# [Exercise aim]
Filter the entries below, copying every line that contains the string "beside".

# [Record extracts]

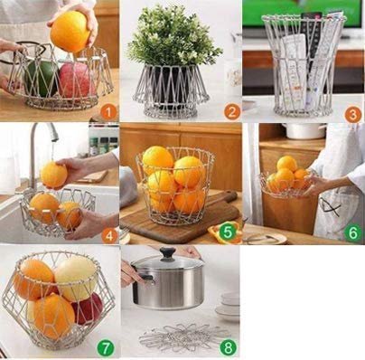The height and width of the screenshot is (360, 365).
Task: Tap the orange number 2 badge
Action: [x=231, y=112]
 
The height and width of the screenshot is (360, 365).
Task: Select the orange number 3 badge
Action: [x=353, y=114]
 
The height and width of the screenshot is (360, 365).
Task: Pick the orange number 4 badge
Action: [x=109, y=236]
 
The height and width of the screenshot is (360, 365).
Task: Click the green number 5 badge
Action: [x=228, y=232]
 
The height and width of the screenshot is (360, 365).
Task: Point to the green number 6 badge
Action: [x=352, y=232]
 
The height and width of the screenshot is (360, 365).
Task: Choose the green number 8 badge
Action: [x=228, y=347]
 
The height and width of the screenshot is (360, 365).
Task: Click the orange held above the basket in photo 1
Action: [x=70, y=32]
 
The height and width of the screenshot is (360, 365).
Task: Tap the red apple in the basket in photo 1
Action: [x=77, y=80]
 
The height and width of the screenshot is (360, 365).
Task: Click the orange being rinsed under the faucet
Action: [x=53, y=175]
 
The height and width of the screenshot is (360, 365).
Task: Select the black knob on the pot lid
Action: [x=167, y=254]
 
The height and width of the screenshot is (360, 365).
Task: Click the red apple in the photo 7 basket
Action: [x=88, y=308]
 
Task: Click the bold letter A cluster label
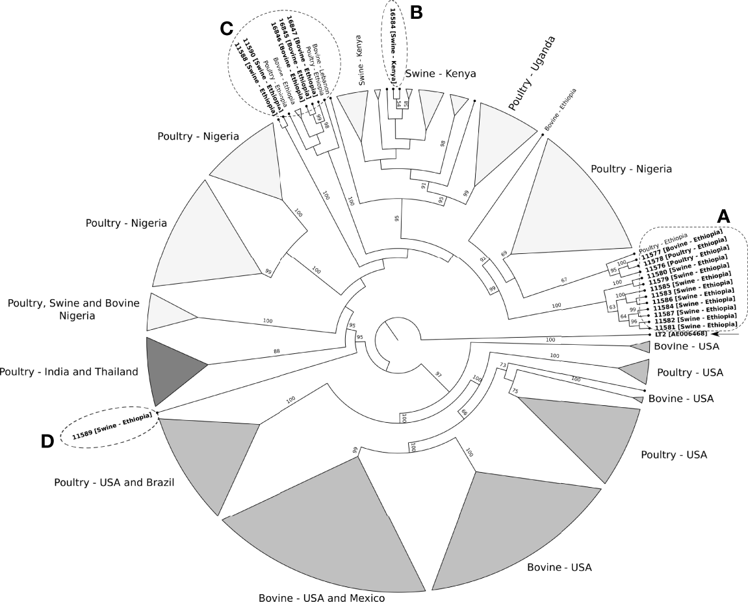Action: (723, 216)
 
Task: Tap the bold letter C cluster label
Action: (227, 28)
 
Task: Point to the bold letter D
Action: (47, 441)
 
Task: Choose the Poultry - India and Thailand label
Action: (70, 372)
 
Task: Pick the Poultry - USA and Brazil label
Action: (114, 483)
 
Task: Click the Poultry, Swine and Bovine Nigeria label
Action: (73, 309)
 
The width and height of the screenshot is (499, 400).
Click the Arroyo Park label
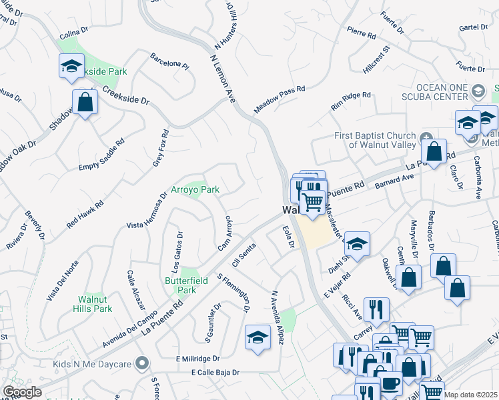click(196, 190)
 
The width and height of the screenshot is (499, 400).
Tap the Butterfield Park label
click(181, 285)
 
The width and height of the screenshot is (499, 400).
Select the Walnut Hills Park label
click(94, 304)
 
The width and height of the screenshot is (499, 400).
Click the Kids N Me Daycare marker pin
click(141, 364)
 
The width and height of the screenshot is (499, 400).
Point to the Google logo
click(22, 392)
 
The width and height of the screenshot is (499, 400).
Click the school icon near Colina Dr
click(71, 67)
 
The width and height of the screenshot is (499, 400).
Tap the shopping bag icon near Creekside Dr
click(85, 103)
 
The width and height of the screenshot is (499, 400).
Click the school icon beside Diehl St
click(357, 245)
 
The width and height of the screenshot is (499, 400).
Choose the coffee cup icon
click(390, 384)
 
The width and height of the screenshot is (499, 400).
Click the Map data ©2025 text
click(471, 395)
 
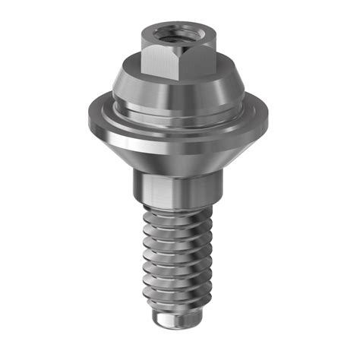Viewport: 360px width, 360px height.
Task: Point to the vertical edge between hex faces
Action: (x=177, y=62)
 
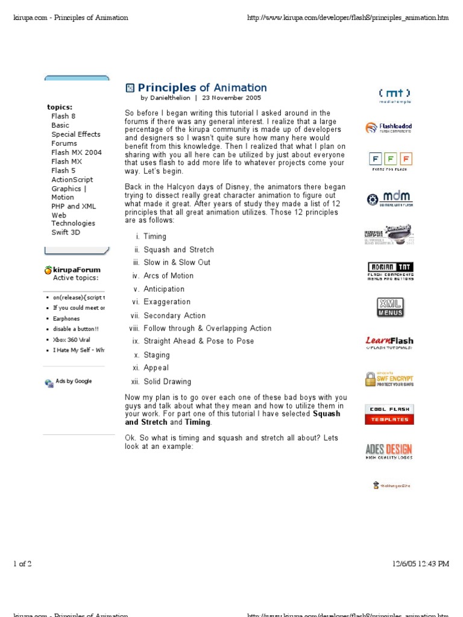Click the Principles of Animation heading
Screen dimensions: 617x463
[x=202, y=88]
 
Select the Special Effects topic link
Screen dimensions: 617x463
[x=76, y=134]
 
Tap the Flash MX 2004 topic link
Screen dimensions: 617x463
[x=77, y=152]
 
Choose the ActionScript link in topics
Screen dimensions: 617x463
[x=72, y=180]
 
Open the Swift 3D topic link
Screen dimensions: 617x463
[x=66, y=233]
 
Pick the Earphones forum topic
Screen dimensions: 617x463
[x=66, y=319]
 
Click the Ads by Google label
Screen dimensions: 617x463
[x=74, y=381]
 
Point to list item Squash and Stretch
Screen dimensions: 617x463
[x=178, y=249]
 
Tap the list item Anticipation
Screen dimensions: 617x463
[x=164, y=289]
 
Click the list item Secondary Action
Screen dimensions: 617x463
[x=174, y=315]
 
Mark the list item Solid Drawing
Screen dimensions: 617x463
[x=167, y=381]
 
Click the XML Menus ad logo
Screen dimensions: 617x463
[x=389, y=307]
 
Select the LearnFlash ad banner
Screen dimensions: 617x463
[x=389, y=343]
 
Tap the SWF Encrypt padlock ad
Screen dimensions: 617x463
[x=389, y=379]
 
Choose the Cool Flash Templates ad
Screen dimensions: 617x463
[x=389, y=415]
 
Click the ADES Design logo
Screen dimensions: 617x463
[x=389, y=451]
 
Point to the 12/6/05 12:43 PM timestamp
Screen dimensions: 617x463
[x=420, y=564]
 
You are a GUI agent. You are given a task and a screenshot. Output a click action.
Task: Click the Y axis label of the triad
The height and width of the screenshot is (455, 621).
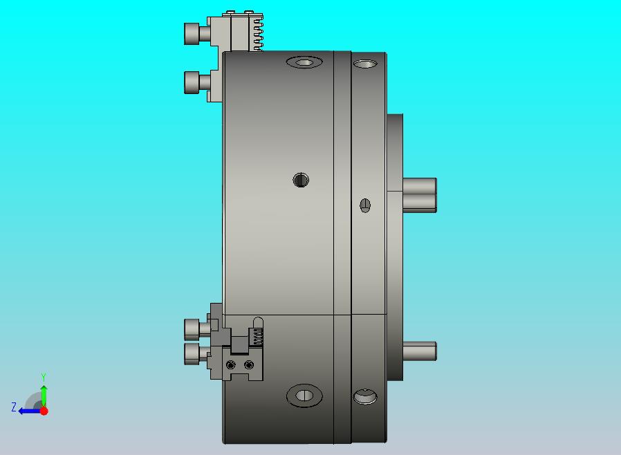(x=44, y=377)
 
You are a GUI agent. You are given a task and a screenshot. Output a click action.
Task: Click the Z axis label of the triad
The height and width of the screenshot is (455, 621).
(x=14, y=407)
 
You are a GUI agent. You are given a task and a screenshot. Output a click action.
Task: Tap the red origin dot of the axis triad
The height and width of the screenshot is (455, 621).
(x=44, y=411)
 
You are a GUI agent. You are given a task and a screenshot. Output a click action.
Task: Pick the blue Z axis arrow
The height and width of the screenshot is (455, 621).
(x=30, y=411)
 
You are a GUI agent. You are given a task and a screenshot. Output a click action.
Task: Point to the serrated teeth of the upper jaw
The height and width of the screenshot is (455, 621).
(x=258, y=34)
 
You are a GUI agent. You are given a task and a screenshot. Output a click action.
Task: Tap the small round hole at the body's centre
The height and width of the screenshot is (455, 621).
(x=301, y=180)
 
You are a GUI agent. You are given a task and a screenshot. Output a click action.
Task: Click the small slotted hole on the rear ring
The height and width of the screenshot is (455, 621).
(x=365, y=205)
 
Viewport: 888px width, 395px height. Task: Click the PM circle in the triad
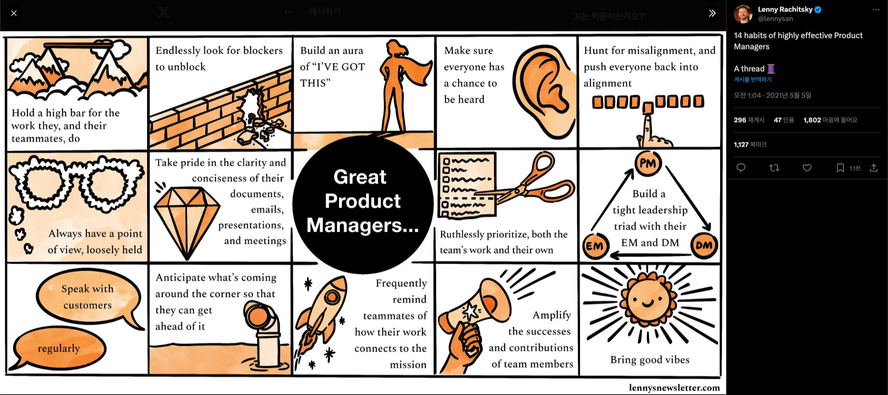click(x=648, y=163)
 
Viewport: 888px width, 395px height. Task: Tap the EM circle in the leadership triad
click(x=595, y=246)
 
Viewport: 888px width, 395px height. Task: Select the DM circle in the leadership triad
click(x=703, y=245)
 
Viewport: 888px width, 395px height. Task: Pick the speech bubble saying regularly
click(x=59, y=348)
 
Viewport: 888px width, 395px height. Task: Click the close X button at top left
click(x=14, y=13)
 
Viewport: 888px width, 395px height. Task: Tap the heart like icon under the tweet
click(x=807, y=168)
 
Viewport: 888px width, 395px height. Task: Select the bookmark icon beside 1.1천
click(x=840, y=168)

# [Solution for this problem]
Click the school icon beside Diehl St
Viewport: 888px width, 395px height. Task: Select the bookmark icon beside 1.1천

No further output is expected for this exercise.